2.2 KiB
🔀 #284 - llama-bench: enable having different number of threads for tg and pp
| Author | ikawrakow |
|---|---|
| State | ❌ Closed |
| Created | 2025-03-24 |
| Updated | 2025-03-25 |
Description
All applications in the examples folder except llama-bench accept -t (to specify number of threads for token generation) and -tb (to specify number of threads for prompt processing, a.k.a. prefill) as command line arguments. This is handy because often TG peak performance is reached at a lower number of threads, so one wants to use that instead of the number of cores, which is good for maximum prompt processing speed. llama-bench, inherited from upstream, has its own command line argument parsing, where one only has available -t but not -tb.

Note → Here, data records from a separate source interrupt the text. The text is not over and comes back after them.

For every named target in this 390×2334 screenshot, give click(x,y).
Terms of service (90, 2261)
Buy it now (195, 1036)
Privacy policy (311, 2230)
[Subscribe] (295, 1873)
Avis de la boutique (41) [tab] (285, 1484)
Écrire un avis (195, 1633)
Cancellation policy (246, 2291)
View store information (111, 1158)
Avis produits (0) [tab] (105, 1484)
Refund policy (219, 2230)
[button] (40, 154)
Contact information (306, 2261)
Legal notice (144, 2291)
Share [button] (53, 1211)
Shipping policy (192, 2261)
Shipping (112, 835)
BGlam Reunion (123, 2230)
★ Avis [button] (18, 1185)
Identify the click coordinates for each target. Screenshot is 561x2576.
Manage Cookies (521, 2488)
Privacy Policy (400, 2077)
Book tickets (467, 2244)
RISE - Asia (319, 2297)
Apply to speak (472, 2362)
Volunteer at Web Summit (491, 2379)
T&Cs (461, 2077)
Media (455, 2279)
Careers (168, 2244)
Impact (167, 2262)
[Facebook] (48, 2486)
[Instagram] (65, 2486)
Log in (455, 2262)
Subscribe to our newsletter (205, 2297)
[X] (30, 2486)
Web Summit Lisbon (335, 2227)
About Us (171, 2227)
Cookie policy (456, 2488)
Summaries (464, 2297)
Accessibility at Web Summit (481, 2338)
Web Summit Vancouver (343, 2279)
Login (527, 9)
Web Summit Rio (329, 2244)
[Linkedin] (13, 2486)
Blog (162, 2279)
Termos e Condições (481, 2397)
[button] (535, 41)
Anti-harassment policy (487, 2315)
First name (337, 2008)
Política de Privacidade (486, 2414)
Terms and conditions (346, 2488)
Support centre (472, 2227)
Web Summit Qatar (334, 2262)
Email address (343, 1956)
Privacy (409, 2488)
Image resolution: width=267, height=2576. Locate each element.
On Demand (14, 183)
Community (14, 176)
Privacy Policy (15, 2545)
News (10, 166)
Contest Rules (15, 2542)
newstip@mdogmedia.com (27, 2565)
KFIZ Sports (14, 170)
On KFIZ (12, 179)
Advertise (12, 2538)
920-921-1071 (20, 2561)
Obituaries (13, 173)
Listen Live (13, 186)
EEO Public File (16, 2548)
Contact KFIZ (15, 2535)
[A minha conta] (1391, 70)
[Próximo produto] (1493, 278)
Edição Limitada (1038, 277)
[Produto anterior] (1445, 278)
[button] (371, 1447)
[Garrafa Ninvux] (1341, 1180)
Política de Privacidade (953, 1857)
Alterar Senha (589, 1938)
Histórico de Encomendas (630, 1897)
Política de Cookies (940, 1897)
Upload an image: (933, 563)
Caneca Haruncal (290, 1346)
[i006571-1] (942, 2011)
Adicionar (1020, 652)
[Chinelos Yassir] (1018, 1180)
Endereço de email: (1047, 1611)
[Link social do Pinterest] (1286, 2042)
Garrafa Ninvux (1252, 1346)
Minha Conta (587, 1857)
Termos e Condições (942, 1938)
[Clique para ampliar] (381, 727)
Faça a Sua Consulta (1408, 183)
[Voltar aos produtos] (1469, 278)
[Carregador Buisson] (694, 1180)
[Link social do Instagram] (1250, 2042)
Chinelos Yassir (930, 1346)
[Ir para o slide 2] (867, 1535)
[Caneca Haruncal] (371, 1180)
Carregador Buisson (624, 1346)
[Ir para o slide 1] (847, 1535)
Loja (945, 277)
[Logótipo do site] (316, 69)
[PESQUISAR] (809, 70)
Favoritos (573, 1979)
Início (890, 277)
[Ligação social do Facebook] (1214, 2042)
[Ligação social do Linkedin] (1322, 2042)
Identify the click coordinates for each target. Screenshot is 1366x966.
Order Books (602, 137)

This PR adds a new command line argument to llama-bench: -tgb (or --threads-gen-batch). One can use it as, e.g.,
./bin/llama-bench -tgb 4,16 -p 512 -n 128 other_arguments
where 4 threads will be used for the tg128 test, and 16 threads will be used for the pp512 test. For tests that are a combination of prefill and gen (-pg, -gp), the batch number of threads will be used for prefill, and the gen number of threads will be used for token generation. One can also specify multiple pairs of {t_gen, t_batch} for the -tgb argument, separating them with a semicolon. E.g.,
./bin/llama-bench -tgb 2,16;4,16;8,32
The -t argument continues to work as before. It adds a pair of the same integer in the list of {t_hen, t_batch} number of thread pairs.
Caveat: For -p the batch number of threads is added to the table. For all other tests the gen number of threads is printed. This is of course appropriate for -n and -gp, but it becomes confusing for -pg, where the batch and gen number of threads both matter for the reported performance. I guess, it would be better to print both thread numbers in this case, but this is not done in this PR.
💬 Conversation
👤 ubergarm commented the 2025-03-25 at 16:27:02:
Thanks for this one, should help optimize the big xeon 6980P given previous testing suggests that pp likes more threads than tg.